Advertisement

Keeping an Eye on Bank Data

Share
Times Staff Writer

Amid growing concerns that hand-overs of confidential banking data to U.S. counter-terrorism investigators may violate European privacy laws, officials from around the continent met Wednesday in Brussels to consider legal options for probing the transfers.

Representatives of European privacy commissions considered complaints that sharing data on thousands of international wire transfers with U.S. law enforcement to help track terrorist financing could open the door to inappropriate uses of information that is protected by European laws.

Opponents of the data-sharing argue that it not only violates the confidentiality of bank customers but also may allow for other uses of the information, including “large-scale forms of economic and industrial espionage.”

Advertisement

With many governments opening independent investigations into the transfers, analysts said the commissioners meeting in Brussels would probably demand details in the next few weeks about the information being handed over.

“Our sense is that they are all frustrated,” said Simon Davies, director of Privacy International. Davies’ group has filed complaints with governments around the world that have been involved in the sharing of data through the Society for Worldwide Interbank Financial Telecommunication, or SWIFT, a Belgium-based consortium that operates a messaging system used by 7,800 financial institutions in 200 countries and territories.

The Information Commissioner’s Office in Britain has opened an independent inquiry, in conjunction with the European investigation being coordinated by Belgium, to determine whether any British laws have been broken.

“There may or may not have been a breach, but that’s really what the intention is now -- to find out,” said James Ford, a spokesman for the commissioner’s office in London. “We’re taking a coordinated and consistent approach with our European counterparts to investigate this.”

Government officials in Britain and several of the 10 nations that oversee SWIFT were aware that the consortium was complying with a U.S. subpoena to share data on financial transactions with the U.S. Treasury Department. European Union officials at the outset took the position that sharing the data was legal under an exemption for sharing security information and not subject to EU jurisdiction.

Since then, there have been growing public concerns about sharing the information, with official complaints filed in 38 countries by Privacy International and inquiries opened by government data protection commissions in the EU, Australia and Canada.

Advertisement

The European Parliament passed a resolution last month demanding that the European Commission and the European Central Bank “explain fully” the extent to which they knew about SWIFT’s agreement with the U.S. and whether action should have been taken to protect European bank clients’ privacy.

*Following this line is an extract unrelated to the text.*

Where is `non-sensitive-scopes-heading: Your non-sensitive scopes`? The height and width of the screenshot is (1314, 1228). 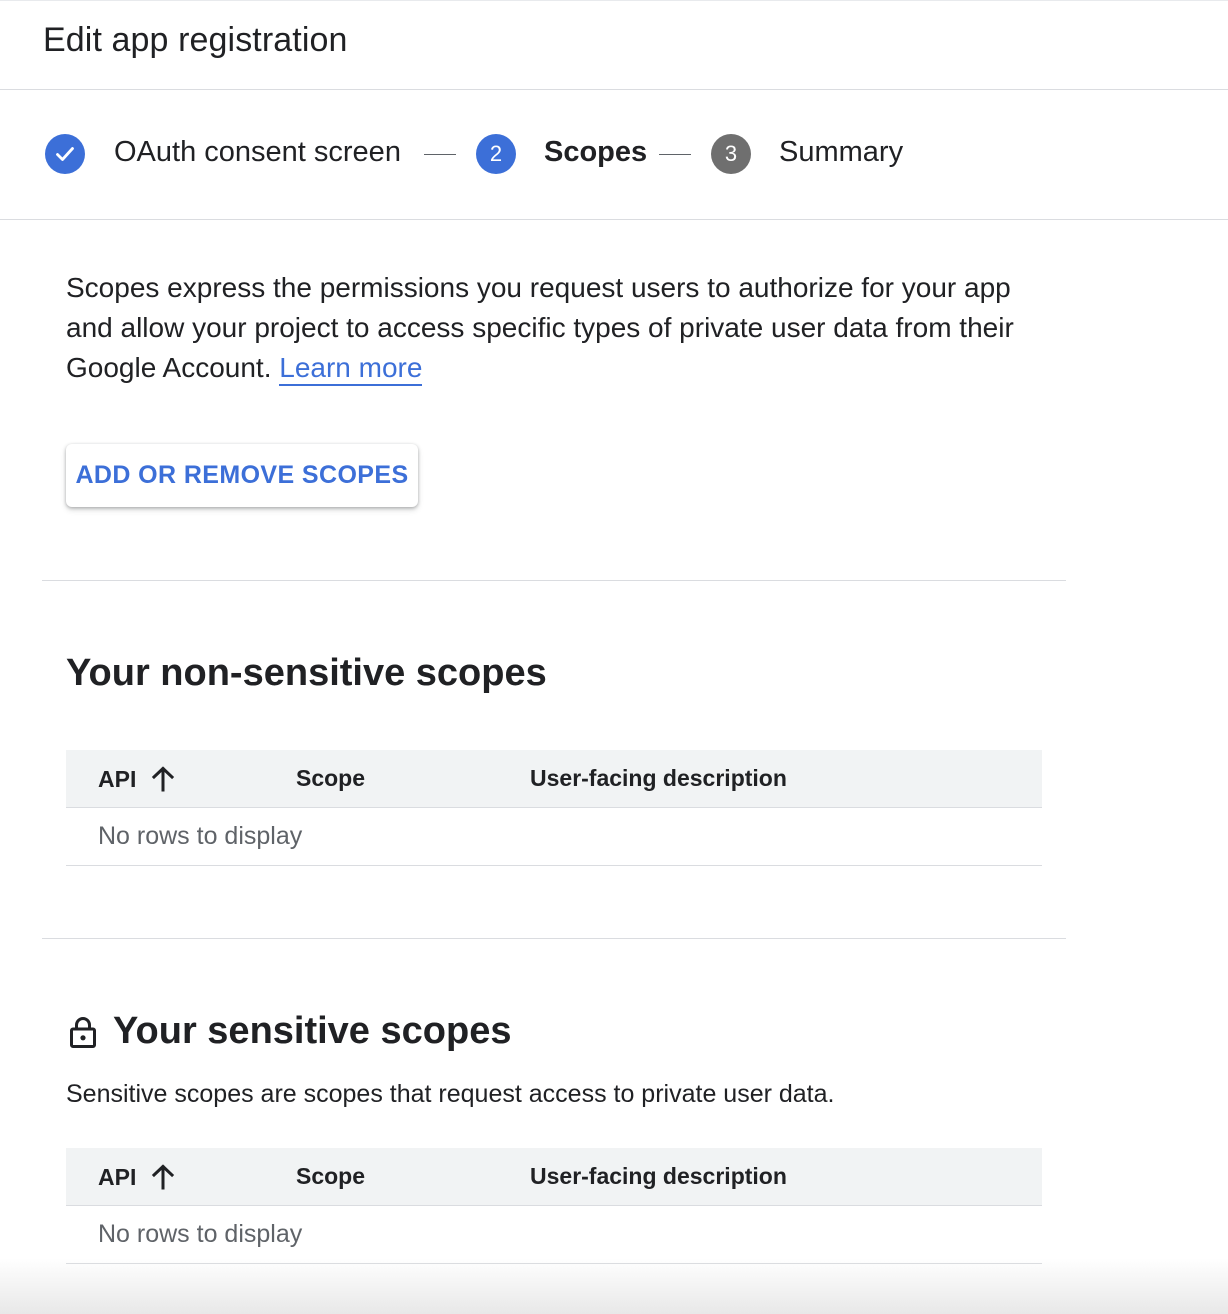
non-sensitive-scopes-heading: Your non-sensitive scopes is located at coordinates (306, 673).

The commission said it “strongly disapproves of any secret operations on EU territory that affect the privacy of EU citizens” and “is deeply concerned that such operations should be taking place without the citizens of Europe and their parliamentary representation having been informed.”

The panel that met Wednesday behind closed doors in Brussels has been trying to get specific information about what SWIFT has disclosed to U.S. agencies. But the panel has reportedly been told that much of the information is confidential, said several sources familiar with the talks.

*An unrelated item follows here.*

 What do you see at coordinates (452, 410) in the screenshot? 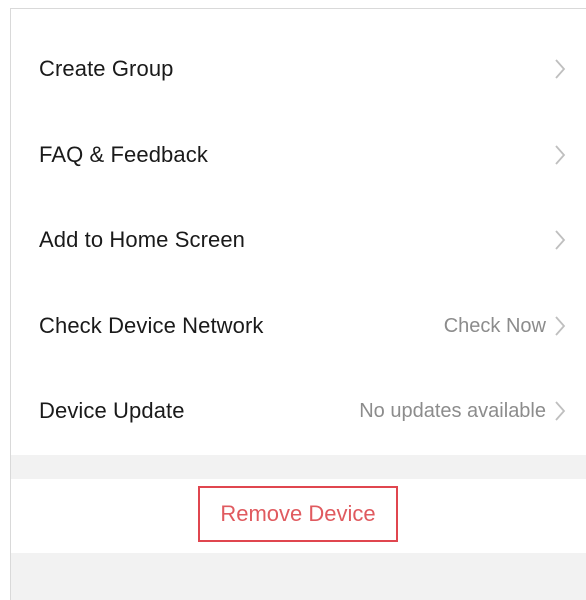
I see `settings-item-value: No updates available` at bounding box center [452, 410].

SWIFT spokesman Euan Stellar declined to discuss details of the meeting but said the consortium had been complying with the subpoena from the U.S. government.

“The subpoena was basically compulsory. But what we did do, and we believe this is quite unique, is we negotiated with the U.S. Treasury a series of restrictions with regard to the data we were handing over, and also negotiated a series of protections and controls,” Stellar said.

U.S. officials have said that the program is not a data-mining operation and that each query must be based on evidence that the target is under investigation for possible terrorist activity.

Advertisement

Davies, of Privacy International, who attended part of Wednesday’s meeting, said members of the panel wanted SWIFT to provide documentation to back up that assertion.

“What they have is a set of assurances and promises and claims by SWIFT,” he said. “They have not seen any relevant documentation such as audit reports, internal documents, contracts or interagency agreements that would give them any evidence whatever that the claims of privacy protection are valid.

“SWIFT has always said all its documents are top-secret and it’s not going to turn them over, but will give verbal assurances that they’re doing the right thing,” he said.

Davies said it was clear that none of the commissioners had seen evidence to support SWIFT’s defense.

“The big problem for the commissioners appears to be whether to continue with the ‘softly, softly’ approach, or whether to use legal avenues to enforce the disclosure of information about what SWIFT is doing,” he said.

“My instinct is they’re going to use the sledgehammer. Talking to them, I don’t believe there’s any option other than to use legal force.”